S’il ne croit pas à une ‘révolution immédiate’, Olivier De Schutter reste néanmoins positif car, malgré les divers freins au changement, la multiplication d’initiatives locales peut être vue comme un signe encourageant. «Cela signifie que des préoccupations nouvelles se font jour aujourd’hui.»S’ensuivit une série d’échanges très riches avec le public. Nous retenons la question sur la responsabilité et le rôle du consommateur dans ce changement attendu. À quoi Olivier De Schutter répondit qu’ «il ne faut pas attendre que l’État fasse les choses, sans quoi on risque d’attendre longtemps.

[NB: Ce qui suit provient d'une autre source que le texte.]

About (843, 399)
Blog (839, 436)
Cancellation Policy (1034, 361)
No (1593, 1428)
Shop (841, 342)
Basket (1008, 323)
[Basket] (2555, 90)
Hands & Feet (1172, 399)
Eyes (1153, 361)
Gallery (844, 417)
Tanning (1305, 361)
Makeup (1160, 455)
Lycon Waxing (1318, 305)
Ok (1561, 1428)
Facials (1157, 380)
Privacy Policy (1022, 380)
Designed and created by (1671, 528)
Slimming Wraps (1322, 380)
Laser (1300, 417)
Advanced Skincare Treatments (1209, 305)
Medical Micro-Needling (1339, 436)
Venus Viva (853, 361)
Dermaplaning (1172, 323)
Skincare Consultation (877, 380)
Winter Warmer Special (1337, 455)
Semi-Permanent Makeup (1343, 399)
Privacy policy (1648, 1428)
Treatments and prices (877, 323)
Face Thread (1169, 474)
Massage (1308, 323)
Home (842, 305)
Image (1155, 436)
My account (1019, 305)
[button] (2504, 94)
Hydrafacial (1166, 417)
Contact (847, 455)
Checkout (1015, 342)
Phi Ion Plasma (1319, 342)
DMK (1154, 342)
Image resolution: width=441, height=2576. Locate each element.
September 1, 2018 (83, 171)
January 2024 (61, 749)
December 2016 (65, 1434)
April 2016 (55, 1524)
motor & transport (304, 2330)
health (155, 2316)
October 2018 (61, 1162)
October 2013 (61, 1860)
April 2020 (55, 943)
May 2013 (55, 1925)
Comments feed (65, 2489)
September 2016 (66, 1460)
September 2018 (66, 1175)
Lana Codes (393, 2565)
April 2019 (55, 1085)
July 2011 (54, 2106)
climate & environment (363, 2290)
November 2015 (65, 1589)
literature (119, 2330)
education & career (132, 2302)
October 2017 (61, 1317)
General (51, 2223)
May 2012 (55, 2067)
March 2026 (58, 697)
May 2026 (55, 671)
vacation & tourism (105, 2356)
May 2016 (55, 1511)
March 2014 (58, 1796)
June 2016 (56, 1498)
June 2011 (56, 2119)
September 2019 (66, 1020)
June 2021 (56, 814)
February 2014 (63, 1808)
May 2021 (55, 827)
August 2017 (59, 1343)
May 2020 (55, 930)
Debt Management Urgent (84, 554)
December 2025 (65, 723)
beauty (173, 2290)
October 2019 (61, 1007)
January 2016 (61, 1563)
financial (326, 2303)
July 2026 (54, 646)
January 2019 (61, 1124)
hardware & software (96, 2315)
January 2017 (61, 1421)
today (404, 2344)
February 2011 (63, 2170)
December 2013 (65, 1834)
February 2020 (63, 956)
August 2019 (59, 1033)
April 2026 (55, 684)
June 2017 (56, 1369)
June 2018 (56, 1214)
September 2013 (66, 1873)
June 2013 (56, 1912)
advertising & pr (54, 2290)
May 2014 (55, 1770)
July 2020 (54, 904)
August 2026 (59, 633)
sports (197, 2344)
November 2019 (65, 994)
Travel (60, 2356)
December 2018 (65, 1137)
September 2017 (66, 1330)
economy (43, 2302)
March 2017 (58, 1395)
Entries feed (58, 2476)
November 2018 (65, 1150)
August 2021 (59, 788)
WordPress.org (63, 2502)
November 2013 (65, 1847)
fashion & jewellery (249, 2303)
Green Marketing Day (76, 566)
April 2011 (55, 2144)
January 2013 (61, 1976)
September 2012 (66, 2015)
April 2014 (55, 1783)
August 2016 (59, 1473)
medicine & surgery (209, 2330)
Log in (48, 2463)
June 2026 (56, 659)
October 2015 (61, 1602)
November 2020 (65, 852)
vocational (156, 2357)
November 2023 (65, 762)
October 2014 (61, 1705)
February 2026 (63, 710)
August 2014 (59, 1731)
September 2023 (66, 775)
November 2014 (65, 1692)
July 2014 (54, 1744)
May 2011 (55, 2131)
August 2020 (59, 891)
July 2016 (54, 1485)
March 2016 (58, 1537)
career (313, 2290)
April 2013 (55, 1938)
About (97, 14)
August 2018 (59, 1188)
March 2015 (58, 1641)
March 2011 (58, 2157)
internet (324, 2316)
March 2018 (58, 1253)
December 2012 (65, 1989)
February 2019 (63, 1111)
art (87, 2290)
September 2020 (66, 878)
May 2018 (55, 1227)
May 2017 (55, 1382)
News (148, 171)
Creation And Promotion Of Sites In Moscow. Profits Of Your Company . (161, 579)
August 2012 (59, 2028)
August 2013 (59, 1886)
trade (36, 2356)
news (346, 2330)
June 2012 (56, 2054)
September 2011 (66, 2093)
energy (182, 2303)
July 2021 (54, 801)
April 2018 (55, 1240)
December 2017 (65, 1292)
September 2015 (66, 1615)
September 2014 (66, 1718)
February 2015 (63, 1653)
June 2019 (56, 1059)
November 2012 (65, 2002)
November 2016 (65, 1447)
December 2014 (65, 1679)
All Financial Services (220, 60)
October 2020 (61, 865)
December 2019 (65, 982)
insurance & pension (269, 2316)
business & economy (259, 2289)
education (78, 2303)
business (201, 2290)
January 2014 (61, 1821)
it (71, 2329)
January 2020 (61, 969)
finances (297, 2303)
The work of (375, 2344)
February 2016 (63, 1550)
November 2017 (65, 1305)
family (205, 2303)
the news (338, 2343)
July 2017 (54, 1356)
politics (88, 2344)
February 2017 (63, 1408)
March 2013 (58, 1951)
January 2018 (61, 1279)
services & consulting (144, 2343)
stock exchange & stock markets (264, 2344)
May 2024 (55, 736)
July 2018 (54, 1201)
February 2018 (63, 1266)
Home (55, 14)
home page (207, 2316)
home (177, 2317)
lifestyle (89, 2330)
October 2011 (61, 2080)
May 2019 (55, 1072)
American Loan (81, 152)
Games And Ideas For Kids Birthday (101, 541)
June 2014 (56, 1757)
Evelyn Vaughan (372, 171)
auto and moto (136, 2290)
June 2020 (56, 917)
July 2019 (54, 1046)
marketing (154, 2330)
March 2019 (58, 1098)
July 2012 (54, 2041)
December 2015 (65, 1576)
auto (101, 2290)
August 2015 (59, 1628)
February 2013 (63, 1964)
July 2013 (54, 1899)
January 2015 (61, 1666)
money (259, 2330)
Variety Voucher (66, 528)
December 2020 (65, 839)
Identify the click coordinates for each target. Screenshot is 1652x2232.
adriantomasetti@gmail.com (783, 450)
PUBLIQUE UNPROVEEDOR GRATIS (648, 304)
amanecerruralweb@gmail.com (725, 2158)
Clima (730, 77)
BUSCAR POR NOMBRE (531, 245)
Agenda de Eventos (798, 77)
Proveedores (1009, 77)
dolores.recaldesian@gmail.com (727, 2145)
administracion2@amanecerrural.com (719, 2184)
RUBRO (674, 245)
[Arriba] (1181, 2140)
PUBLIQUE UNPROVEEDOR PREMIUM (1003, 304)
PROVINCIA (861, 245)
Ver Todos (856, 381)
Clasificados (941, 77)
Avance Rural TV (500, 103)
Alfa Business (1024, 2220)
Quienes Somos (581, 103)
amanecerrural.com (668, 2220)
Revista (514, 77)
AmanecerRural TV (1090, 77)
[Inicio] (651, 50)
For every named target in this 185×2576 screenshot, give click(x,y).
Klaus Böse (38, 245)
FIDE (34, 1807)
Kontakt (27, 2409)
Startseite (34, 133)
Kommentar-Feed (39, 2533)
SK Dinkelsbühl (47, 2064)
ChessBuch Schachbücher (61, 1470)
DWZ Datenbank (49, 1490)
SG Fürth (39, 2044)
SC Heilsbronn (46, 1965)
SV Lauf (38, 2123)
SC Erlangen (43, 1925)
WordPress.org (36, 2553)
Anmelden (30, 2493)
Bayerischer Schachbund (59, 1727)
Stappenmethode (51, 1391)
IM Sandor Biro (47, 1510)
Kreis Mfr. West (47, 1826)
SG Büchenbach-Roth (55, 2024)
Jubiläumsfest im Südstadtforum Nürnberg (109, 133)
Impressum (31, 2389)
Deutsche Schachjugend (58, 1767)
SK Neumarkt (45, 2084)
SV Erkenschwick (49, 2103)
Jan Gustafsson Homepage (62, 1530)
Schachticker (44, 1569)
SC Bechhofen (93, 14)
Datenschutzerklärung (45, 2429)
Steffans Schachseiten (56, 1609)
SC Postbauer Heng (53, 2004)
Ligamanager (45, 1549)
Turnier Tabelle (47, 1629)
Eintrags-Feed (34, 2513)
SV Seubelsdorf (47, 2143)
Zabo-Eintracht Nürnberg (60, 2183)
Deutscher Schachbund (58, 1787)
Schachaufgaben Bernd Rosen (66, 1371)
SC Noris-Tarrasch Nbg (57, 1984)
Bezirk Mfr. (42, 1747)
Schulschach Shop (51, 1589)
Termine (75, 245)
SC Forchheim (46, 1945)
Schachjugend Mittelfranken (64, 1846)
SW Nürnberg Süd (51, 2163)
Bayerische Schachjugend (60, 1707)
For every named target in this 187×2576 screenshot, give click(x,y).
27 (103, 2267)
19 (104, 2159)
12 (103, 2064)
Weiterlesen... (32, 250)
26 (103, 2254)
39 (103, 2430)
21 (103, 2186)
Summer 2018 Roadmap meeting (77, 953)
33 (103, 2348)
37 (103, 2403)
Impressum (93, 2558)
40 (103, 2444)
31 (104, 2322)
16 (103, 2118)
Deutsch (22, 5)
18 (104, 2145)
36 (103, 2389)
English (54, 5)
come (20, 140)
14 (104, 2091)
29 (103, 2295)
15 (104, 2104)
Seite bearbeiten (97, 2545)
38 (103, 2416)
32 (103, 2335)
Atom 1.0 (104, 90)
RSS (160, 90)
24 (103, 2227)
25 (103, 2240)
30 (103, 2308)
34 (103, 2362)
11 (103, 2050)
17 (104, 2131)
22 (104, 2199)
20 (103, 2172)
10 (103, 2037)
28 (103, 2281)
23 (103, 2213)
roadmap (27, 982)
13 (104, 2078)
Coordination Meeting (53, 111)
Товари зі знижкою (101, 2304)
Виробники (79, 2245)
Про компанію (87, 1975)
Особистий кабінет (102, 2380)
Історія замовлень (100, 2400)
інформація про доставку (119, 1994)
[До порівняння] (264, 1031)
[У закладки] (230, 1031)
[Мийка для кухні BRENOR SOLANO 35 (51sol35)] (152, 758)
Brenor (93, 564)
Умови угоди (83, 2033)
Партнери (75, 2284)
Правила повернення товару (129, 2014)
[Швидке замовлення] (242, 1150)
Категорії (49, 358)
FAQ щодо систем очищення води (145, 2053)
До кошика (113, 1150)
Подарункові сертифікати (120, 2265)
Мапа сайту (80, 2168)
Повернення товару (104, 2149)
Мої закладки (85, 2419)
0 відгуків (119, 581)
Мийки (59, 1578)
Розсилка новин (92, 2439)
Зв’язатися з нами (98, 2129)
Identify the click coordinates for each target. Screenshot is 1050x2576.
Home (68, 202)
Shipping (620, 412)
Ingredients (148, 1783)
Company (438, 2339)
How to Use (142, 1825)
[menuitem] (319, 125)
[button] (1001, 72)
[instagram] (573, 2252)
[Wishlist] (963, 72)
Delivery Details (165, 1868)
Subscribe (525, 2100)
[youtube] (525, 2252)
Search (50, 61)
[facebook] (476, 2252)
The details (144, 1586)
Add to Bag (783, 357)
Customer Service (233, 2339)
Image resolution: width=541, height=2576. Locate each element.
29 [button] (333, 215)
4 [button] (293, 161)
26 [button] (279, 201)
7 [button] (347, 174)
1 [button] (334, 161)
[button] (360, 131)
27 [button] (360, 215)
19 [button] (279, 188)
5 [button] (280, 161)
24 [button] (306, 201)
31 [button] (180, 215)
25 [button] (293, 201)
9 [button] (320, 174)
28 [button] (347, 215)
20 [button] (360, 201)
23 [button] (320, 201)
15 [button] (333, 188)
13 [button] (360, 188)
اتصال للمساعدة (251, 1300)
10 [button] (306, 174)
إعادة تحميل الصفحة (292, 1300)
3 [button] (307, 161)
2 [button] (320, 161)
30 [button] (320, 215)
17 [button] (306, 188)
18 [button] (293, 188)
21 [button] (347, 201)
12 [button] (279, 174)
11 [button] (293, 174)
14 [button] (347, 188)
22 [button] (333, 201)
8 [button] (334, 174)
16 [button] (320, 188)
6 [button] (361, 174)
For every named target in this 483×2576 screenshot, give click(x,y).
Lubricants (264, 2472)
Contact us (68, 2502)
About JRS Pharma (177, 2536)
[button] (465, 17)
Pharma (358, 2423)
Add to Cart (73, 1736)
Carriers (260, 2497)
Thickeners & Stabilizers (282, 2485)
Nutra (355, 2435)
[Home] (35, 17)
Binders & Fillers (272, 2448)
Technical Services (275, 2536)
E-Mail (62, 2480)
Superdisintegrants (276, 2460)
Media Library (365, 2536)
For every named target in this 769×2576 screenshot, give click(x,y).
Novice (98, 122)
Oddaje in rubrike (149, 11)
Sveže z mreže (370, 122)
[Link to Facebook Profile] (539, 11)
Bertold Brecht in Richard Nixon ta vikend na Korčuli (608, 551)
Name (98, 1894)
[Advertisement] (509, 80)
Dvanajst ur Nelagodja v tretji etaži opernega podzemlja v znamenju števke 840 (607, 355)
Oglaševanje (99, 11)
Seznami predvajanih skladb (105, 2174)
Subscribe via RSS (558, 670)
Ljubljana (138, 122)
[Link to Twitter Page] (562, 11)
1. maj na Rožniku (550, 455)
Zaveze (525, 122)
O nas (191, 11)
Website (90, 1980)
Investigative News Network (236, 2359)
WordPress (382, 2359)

Il faut utiliser les opportunités qu’on a pour faire passer le message, vers les pouvoirs publics mais aussi vers le secteur privé, dire qu’on souhaite autre chose. Nous avons une responsabilité et des choix à poser concernant notre alimentation et celle de nos enfants… L’État ne bougera pas si les citoyens ne lui donnent pas un signe.»Il termina la discussion avec une conviction personnelle: nous sommes à la fin d’un modèle où les politiques sociales sont mises entre parenthèses en proposant, en substitut, un système alimentaire low-cost assorti d’un terrible écrasement des prix pour certains types de produits. Or, les effets négatifs de ce système, surtout dans les milieux défavorisés, sont bien connus. L’évidence que ce n’est pas la solution va bientôt s’imposer… Il s’agira alors de commencer à penser à développer des politiques sociales qui permettent à chacun de s’alimenter dignement.Un discours pour le moins sans détour, honnête et… lucide!

À table(s)… ronde(s)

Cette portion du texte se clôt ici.